Trump Indicates Possible Citizenship Pathway For Dreamers

President Donald Trump on Wednesday indicated his willingness to create a path to citizenship for the 700,000 young people he put at risk of deportation after ending Obama-era protections.

President Donald Trump on Wednesday indicated his willingness to create a path to citizenship for the 700,000 young people he put at risk of deportation after ending Obama-era protections.

“We’re going to morph into it. It’s going to happen, at some point in the future, over a period of 10 to 12 years,” he told reporters, speaking about so-called Dreamers, the recipients of protections under the Deferred Action for Childhood Arrivals program.

“I think it’s a nice thing to have the incentive of after a period of years being able to become a citizen,” he said.

Trump also told reporters he wants $25 billion in funding for his proposed wall along the U.S.-Mexico border, and an additional $5 billion for other security measures.

“If you don’t have a wall, you don’t have DACA,” Trump said.

Dreamers, undocumented immigrants who were brought to the United States as children, have been living in limbo ever since Trump announced in September that he would suspend DACA. Facing harsh pushback from Democrats in Congress, Trump agreed to give lawmakers six months until March 5 to codify DACA in legislation, after which the majority of Dreamers would start to lose their protected status and be at risk of deportation.

Legislative negotiations intensified ahead of last week’s government shutdown, and Democrats ultimately agreed Monday to reopen the government without coming to an agreement with Republicans on the fate of DACA’s funding. Senate Majority Leader Mitch McConnell (R-Ky.) said over the weekend that it was his intent to let the Senate bring an immigration bill to the floor next month if a deal on DACA isn’t included in a bill to continue funding the government past Feb. 8.

The White House on Wednesday said it would release an immigration framework proposal next Monday of what the president wants to see in any immigration legislation.

“This framework will fulfill the four agreed-upon pillars: securing the border and closing legal loopholes; ending extended-family chain migration; cancelling the visa lottery, and providing a permanent solution on DACA,” White House press secretary Sarah Huckabee Sanders said.

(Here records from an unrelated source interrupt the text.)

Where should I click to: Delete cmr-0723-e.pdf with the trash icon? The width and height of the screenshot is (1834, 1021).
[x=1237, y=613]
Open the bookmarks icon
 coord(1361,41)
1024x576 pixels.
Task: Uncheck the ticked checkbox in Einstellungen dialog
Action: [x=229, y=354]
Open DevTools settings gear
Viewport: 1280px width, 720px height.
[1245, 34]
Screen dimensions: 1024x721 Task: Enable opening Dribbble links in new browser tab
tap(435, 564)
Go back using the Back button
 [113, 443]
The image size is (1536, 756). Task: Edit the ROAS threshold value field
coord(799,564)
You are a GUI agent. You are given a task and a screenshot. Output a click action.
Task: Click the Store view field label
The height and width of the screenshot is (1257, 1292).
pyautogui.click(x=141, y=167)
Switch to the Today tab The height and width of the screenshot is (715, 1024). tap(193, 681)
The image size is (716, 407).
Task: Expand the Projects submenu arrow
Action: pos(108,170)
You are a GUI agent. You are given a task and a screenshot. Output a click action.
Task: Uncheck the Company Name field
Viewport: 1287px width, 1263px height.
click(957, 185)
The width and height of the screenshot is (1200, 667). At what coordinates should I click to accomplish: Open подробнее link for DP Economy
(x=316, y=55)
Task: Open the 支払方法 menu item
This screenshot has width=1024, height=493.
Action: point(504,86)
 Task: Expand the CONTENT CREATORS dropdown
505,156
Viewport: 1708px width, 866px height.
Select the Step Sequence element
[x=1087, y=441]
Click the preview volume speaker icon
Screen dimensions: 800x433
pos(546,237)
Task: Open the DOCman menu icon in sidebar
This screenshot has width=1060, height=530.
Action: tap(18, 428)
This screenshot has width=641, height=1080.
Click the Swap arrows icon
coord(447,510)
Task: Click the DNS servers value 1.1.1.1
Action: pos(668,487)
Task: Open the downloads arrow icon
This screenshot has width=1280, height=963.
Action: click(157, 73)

Sanders declined to answer questions as to whether that framework would include protections for DACA recipients, as Trump appeared to indicate.

“Well, if I told you now, it would kind of take away the fun for Monday,” she told a reporter who had asked for clarity during Wednesday’s press briefing.

Despite the White House’s insistence on strict immigration changes, many Democrats and DACA advocates have argued for keeping any immediate immigration deal focused only on Dreamer protections and border security measures, and even some Republicans have warned that adding too many unrelated immigration issues could cause negotiations to crumble.